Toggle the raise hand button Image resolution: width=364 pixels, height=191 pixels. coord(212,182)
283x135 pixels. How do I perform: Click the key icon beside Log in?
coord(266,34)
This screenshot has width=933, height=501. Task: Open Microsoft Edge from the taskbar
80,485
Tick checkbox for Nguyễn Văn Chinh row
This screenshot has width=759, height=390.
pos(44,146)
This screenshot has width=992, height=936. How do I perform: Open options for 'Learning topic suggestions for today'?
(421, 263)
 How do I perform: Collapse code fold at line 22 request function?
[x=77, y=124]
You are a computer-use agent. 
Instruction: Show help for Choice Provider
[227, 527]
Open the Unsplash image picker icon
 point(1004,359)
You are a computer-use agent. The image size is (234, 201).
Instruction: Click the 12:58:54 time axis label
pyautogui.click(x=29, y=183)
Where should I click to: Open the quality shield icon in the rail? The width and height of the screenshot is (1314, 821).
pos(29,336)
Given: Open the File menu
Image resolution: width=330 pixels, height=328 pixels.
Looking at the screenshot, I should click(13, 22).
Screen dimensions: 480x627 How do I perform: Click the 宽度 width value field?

ACTION ITEM ▸
A faithful, word-for-word transcription of the data above is required.

EXERCISE RESPONSE ▸
Toggle the raise hand button Image resolution: width=364 pixels, height=191 pixels. coord(212,182)
283x135 pixels. How do I perform: Click the key icon beside Log in?
coord(266,34)
This screenshot has width=933, height=501. Task: Open Microsoft Edge from the taskbar
80,485
Tick checkbox for Nguyễn Văn Chinh row
This screenshot has width=759, height=390.
pos(44,146)
This screenshot has width=992, height=936. How do I perform: Open options for 'Learning topic suggestions for today'?
(421, 263)
 How do I perform: Collapse code fold at line 22 request function?
[x=77, y=124]
You are a computer-use agent. 
Instruction: Show help for Choice Provider
[227, 527]
Open the Unsplash image picker icon
 point(1004,359)
You are a computer-use agent. The image size is (234, 201).
Instruction: Click the 12:58:54 time axis label
pyautogui.click(x=29, y=183)
Where should I click to: Open the quality shield icon in the rail? The width and height of the screenshot is (1314, 821).
pos(29,336)
Given: Open the File menu
Image resolution: width=330 pixels, height=328 pixels.
Looking at the screenshot, I should click(13, 22).
Screen dimensions: 480x627 How do I perform: Click the 宽度 width value field?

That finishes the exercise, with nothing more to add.